A bit of error checking here to confirm the number of records in the file. We should have 14.


In [4]:
# checks to see how many records we have
print(len(file))


14

Changing the number in the code below will print a different record from the file. Please remember that in coding, numbered lists begin at 0.


In [ ]:
# commenting this out to make the github notebook more readable.
# prints all content in a single record. Changing the number shows a different record
file[0]

Here is a bit more error checking to confirm the record titles and their urls.


In [ ]:
# iterates through each record in the file
for row in file:
    # prints the title of each record and its url
    print(row['title'], ":", row['url'])

And a bit more processing to make the text more readable. It's printed below.


In [5]:
# appends all of the text items to a single string object (rather than a list)
joined_text = []
for row in file:
    joined_text.append(' '.join(row['text']))

In [ ]:
# shows the text. Changing the number displays a different record...
# ...changing/removing the second number limits/expands the text shown.
print(joined_text[5][:750])

Text Analysis Processing

This is the begining of the first processing for the text analysis. Here we will split all the words apart, make them all lowercase, and remove the punctuation, numbers, and words on the stopword list.


In [6]:
# splits the text string in each record into a list of separate words
token_joined = []
for words in joined_text:
    # splits the text into a list of words
    text = words.split()
    # makes all words lowercase
    clean = [w.lower() for w in text if w.isalpha()]
    # applies stopword removal
    text = [w for w in clean if w not in customStopwords]
    token_joined.append(text)

Since a word of interest is guarantee, here is a list of how many times that word (and its variations) appear in each record.


In [ ]:
#for title,word in zip(file,token_joined):
   # print(title['title'],"guarantee:", word.count('guarantee'), "guarantees:", \
       #   word.count('guarantees'), "guaranteed:", word.count('guaranteed'))

In [132]:
for title,word in zip(file,token_joined):
    print(title['title'],"service:", word.count('service'),"services:", word.count('services'))


Transcript, Hearing April 11, 2016  service: 210 services: 103
Transcript, Hearing April 12, 2016  service: 166 services: 74
Transcript, Hearing April 13, 2016  service: 98 services: 49
Transcript, Hearing April 14, 2016  service: 98 services: 31
Transcript, Hearing April 15, 2016  service: 76 services: 31
Transcript, Hearing April 18, 2016  service: 215 services: 79
Transcript, Hearing April 19, 2016  service: 90 services: 46
Transcript, Hearing April 20, 2016  service: 118 services: 60
Transcript, Hearing April 21, 2016  service: 137 services: 52
Transcript, Hearing April 22, 2016  service: 30 services: 30
Transcript, Hearing April 25, 2016  service: 208 services: 60
Transcript, Hearing April 26, 2016  service: 157 services: 60
Transcript, Hearing April 27, 2016  service: 62 services: 28
Transcript, Hearing April 28, 2016  service: 34 services: 20

Concordance

It looks like record number 5 has the most occurences of the word guarantee. The code below isolates the record and creates a concordance based on the selected word.


In [138]:
# splits the text from the record into a list of individual words
words = joined_text[0].split()
#assigns NLTK functionality to the text
text = nltk.Text(words)

In [135]:
# prints a concordance output for the selected word (shown in green)
print(text.concordance('services', lines=25))

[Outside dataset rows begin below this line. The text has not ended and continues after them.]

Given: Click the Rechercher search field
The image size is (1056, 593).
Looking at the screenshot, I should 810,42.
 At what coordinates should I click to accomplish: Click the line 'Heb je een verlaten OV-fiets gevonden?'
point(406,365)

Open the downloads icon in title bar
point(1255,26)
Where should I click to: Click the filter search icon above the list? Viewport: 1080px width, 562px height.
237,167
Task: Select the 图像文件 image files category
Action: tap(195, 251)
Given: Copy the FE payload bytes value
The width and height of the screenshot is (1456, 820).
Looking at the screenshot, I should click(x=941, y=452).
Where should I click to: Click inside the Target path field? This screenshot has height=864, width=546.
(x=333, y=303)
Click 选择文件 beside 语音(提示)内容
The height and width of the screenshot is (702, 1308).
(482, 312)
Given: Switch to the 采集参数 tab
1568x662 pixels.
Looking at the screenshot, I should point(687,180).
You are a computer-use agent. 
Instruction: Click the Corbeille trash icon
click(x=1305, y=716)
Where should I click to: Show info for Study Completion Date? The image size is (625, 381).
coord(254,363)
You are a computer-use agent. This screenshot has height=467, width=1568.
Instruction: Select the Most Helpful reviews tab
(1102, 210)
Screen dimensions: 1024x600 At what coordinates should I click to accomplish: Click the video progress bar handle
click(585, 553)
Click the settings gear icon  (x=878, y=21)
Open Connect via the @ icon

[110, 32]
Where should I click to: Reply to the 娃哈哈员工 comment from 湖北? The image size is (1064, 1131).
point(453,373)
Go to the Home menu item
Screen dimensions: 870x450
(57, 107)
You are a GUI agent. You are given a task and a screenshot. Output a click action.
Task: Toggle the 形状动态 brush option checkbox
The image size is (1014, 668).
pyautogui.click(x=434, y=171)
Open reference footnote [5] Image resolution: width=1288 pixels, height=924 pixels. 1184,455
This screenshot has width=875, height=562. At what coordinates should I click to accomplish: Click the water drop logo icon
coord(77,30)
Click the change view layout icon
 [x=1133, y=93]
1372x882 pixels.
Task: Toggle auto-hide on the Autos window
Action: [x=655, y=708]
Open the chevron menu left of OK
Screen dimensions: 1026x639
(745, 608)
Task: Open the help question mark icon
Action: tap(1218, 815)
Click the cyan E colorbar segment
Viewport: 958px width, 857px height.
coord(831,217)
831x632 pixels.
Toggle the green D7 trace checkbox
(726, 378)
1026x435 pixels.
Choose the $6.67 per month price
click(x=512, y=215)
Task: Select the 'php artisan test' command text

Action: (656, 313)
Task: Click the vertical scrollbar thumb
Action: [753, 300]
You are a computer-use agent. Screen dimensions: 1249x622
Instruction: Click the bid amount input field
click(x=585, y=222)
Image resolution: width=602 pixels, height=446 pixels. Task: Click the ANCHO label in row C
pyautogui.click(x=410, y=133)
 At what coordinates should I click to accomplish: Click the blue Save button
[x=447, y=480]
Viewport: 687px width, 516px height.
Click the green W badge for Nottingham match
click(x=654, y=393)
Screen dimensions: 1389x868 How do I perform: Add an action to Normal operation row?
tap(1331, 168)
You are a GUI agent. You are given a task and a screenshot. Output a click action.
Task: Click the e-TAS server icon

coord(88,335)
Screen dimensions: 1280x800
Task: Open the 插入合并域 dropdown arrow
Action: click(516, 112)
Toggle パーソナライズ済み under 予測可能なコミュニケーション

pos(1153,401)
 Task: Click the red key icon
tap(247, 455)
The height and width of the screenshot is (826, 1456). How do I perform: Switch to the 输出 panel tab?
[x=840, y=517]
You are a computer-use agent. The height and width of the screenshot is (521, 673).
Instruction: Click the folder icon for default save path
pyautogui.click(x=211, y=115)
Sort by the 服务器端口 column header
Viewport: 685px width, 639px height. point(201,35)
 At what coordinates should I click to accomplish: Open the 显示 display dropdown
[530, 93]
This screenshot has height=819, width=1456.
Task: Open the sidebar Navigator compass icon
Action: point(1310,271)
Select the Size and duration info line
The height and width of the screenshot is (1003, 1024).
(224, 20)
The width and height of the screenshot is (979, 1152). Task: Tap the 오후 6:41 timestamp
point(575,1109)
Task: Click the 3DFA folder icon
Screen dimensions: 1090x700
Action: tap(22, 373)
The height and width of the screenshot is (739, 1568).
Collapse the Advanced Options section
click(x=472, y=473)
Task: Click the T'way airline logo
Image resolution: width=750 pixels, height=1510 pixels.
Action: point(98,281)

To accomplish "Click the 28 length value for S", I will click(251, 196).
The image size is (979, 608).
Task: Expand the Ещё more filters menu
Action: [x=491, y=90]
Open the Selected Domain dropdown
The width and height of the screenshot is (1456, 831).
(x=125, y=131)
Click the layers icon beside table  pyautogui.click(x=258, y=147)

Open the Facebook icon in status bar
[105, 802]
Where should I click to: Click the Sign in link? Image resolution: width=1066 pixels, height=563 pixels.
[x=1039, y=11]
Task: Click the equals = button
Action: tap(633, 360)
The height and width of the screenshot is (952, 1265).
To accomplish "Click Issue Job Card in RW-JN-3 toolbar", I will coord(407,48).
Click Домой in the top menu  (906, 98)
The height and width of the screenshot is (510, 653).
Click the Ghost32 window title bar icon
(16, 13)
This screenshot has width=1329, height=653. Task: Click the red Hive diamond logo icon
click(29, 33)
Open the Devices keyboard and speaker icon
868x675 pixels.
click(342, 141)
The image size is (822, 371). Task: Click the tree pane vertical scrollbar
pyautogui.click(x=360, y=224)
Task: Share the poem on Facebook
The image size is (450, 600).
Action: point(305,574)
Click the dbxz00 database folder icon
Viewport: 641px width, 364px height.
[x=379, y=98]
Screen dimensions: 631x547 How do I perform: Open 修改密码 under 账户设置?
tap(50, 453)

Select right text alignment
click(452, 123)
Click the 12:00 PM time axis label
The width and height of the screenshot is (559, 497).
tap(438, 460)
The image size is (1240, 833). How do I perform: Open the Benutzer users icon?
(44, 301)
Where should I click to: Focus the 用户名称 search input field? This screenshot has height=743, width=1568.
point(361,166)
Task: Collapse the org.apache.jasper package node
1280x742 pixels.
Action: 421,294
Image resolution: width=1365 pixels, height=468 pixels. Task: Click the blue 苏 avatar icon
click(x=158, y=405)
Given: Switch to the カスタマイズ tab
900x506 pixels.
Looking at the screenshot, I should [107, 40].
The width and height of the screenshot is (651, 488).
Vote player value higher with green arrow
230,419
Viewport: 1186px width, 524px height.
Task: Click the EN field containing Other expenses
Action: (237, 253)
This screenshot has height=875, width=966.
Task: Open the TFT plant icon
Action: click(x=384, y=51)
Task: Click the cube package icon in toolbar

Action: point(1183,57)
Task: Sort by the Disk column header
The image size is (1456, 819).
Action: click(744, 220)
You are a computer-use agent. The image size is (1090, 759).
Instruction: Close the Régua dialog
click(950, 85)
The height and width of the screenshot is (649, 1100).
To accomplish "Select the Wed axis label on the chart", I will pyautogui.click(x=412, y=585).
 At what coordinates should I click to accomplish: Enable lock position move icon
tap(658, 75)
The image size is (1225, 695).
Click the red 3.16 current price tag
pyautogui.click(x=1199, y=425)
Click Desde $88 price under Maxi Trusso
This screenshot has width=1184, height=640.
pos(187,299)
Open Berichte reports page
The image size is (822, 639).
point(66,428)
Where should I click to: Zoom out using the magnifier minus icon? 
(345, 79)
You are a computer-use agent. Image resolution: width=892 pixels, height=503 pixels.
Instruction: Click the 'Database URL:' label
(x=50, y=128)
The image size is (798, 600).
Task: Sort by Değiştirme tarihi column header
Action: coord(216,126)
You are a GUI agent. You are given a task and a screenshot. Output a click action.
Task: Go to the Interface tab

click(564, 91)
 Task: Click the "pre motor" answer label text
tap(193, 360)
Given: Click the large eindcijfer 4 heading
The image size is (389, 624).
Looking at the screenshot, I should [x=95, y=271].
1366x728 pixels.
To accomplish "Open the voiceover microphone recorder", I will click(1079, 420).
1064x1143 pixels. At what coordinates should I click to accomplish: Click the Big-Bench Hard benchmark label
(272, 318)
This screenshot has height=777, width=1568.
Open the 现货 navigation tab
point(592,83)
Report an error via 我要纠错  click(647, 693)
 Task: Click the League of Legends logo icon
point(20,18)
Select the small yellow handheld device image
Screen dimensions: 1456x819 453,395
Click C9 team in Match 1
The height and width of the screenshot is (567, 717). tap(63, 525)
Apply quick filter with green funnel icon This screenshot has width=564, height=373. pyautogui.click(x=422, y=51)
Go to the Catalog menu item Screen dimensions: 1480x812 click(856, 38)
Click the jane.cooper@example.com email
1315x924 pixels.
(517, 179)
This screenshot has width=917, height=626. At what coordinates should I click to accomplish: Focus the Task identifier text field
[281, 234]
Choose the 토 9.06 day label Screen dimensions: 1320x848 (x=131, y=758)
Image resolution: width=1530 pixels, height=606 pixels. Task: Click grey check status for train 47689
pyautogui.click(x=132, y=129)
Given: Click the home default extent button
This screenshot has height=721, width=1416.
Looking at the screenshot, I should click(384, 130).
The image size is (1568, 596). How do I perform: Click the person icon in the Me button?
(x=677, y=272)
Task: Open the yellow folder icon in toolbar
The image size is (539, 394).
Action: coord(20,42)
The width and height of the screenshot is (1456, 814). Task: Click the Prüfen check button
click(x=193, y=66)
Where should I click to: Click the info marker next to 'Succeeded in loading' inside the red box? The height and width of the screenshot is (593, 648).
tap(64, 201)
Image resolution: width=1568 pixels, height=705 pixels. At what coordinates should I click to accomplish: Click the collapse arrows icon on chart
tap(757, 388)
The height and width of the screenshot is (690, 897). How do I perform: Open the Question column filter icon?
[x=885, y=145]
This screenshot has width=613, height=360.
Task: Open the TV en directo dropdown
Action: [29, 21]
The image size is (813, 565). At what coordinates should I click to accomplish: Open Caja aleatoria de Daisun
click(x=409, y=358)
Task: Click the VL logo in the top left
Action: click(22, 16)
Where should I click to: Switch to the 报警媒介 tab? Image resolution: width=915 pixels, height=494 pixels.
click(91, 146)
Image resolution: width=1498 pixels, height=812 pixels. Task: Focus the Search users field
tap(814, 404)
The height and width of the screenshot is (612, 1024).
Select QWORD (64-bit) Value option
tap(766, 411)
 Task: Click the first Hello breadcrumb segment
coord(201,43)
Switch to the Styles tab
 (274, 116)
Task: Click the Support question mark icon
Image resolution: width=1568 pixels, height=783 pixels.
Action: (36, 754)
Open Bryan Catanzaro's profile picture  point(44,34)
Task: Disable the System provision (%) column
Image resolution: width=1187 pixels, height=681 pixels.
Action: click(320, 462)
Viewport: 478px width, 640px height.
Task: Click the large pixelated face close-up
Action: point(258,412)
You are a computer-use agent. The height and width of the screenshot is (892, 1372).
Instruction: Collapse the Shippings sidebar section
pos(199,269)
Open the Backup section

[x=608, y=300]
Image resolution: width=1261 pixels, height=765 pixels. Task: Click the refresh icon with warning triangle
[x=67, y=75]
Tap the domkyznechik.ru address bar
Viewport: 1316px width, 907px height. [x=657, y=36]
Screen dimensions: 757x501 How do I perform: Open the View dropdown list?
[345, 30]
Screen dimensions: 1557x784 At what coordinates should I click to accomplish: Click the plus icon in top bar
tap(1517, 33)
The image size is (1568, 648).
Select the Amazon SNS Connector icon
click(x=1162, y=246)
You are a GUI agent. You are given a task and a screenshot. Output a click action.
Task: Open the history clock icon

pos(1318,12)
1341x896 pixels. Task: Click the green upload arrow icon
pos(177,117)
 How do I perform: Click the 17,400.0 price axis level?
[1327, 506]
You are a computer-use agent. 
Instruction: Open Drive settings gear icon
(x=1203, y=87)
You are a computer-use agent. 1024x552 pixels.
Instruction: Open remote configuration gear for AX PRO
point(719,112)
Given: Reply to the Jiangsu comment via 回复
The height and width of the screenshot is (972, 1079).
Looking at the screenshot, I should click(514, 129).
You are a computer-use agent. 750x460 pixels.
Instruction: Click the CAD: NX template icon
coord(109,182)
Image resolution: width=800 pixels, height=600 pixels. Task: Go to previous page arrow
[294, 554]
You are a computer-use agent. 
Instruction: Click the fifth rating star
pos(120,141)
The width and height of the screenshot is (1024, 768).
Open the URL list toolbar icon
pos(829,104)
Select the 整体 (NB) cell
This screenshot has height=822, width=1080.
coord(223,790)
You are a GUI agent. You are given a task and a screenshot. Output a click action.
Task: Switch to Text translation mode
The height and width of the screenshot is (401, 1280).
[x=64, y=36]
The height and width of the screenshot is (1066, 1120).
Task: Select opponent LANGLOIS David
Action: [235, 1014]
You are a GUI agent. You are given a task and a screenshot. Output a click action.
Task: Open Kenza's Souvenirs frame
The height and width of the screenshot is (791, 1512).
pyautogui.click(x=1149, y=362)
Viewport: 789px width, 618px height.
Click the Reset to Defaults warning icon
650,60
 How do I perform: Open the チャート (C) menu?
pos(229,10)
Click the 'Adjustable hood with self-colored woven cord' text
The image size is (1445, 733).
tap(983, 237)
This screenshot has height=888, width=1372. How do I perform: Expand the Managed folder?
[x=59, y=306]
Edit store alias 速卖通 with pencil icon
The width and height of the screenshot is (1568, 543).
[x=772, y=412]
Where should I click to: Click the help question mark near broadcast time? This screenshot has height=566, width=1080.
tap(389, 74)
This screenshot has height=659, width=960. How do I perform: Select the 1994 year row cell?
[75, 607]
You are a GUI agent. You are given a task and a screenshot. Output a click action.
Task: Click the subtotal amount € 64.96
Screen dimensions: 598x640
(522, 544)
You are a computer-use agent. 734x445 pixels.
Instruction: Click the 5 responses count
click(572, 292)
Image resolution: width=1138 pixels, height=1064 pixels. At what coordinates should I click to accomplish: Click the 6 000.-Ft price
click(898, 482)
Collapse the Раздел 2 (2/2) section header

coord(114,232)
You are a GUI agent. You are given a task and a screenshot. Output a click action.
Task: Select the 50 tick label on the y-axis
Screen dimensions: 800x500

Displaying 25 of 79 matches:
tion like YouTube with captioning; services supplied online using sign languag
 sign language, for example, relay services like video relay interpreting and 
want to add that telecommunication services should be recognized as a basic se
 catch up. 7012 Broadband internet services must be defined as a basic service
indication display of what type of services would be offered for the deaf comm
’m unaware of any direct frontline services provided in sign language. But I a
us about getting rid of any of the services we have currently. 7072 Now, maybe
one who works at telecommunication services to understand deaf culture and per
d, so that we can provide the best services for our community going forward. 7
oned earlier that the packages and services available to the deaf community we
herwise, they’ll be unaware of any services being offered. 7100 MR. ROOTS: Jim
 enhance our understanding of what services are available and see which produc
ailable and see which products and services will meet our needs. 7108 And that
ordable and reliable communication services are increasingly essential, for th
ibility of media and communication services by 2020. 7177 The Access 2020 Coal
eliable, fixed and mobile internet services that are essential for participati
excluding broadband from the basic services framework. 7187 We recognize that 
t the affordability and quality of services that are available to them. 7191 E
cess to fixed and mobile broadband services and the need for deploying the wid
ents in improving accessibility of services they deliver or responding to the 
es can access basic communications services that are essential to their abilit
ccess and use basic communications services they need. 7206 Even though incumb
her information and communications services and applications. 7207 We submit t
cerns about affordability of basic services for Canadians with low incomes, as
to and use of basic communications services by Canadians with severe or very s
None

In [140]:
#creates a new file that can be written by the print queue
fileconcord = codecs.open('April11_service_concord.txt', 'w', 'utf-8')
#makes a copy of the empty print queue, so that we can return to it at the end of the function
tmpout = sys.stdout
#stores the text in the print queue
sys.stdout = fileconcord
#generates and prints the concordance, the number pertains to the total number of bytes per line
text.concordance("service", 79, sys.maxsize)
#closes the file
fileconcord.close()
#returns the print queue to an empty state
sys.stdout = tmpout

Below is what the text looks like after the initial processing, without punctuation, numbers, or stopwords.


In [ ]:
# shows the text list for a given record. Changing the first number displays a... 
# ...different record, changing/removing the second number limits/expands the text shown
print(token_joined[5][:50])

Lemmatization

Some more preparation for the text processing. The code below works on the all of the records, creating one master list of words which is then lemmatized.


In [141]:
# creates a variable for the lemmatizing function
wnl = WordNetLemmatizer()

# lemmatizes all of the verbs

lemm = []
for record in token_joined:
        for word in record:
            lemm.append(wnl.lemmatize(word, 'v'))
'''
lemm = []
for word in token_joined[13]:
        lemm.append(wnl.lemmatize(word, 'v'))
'''

# lemmatizes all of the nouns 
lems = []
for word in lemm:
    lems.append(wnl.lemmatize(word, 'n'))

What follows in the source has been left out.